* _Data in this exercise_
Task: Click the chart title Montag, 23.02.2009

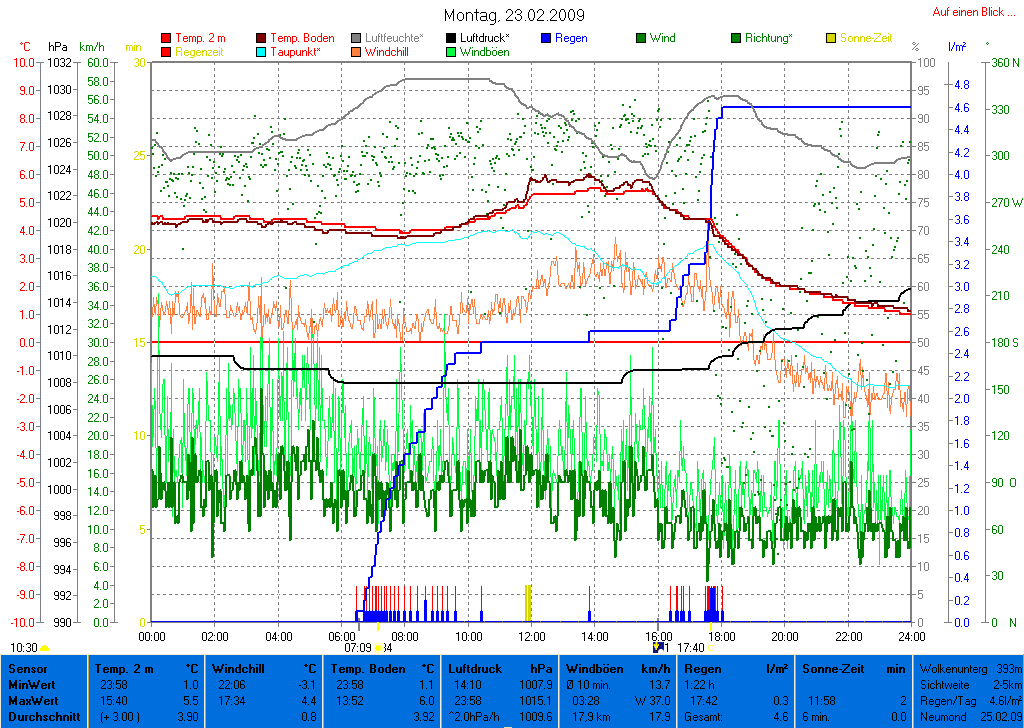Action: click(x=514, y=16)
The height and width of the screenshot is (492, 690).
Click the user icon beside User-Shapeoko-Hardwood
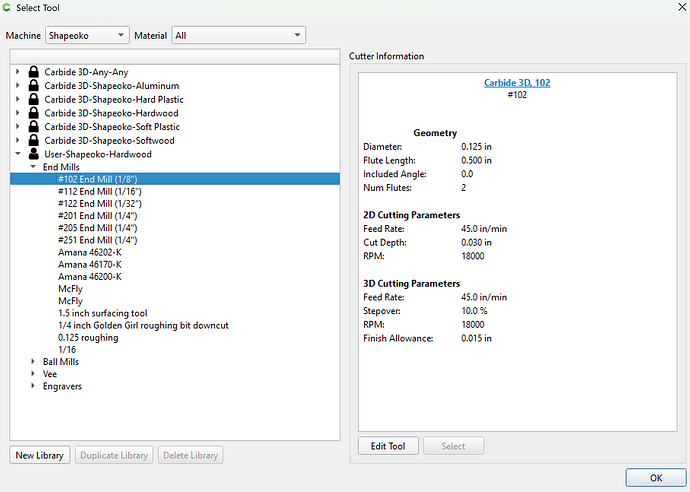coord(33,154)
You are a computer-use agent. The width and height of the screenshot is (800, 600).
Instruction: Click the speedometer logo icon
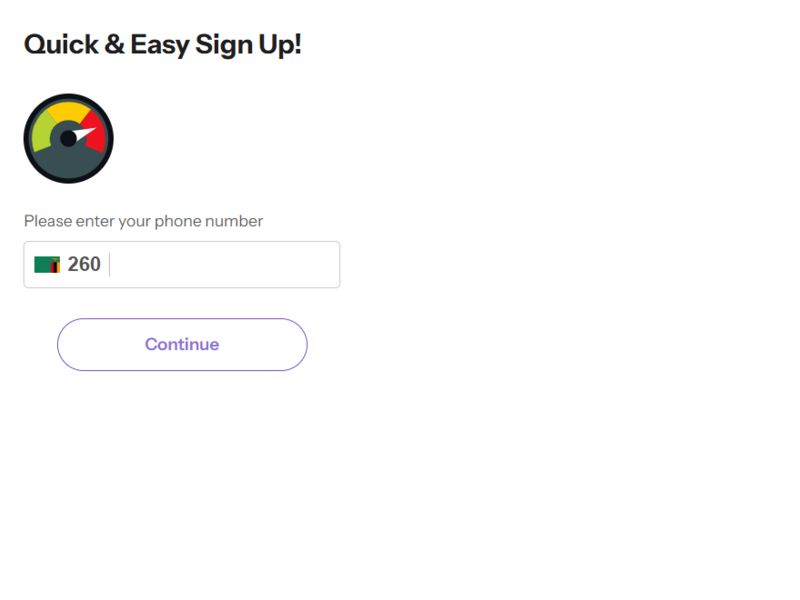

* _The task_
The copy runs from the line containing "The height and" through the last line of the material, both ends included. Reproduce those lines exactly and drop the pictures.

* _Answer box_
The height and width of the screenshot is (492, 690).
Click the user icon beside User-Shapeoko-Hardwood
coord(33,154)
You are a computer-use agent. The width and height of the screenshot is (800, 600).
Instruction: Click the speedometer logo icon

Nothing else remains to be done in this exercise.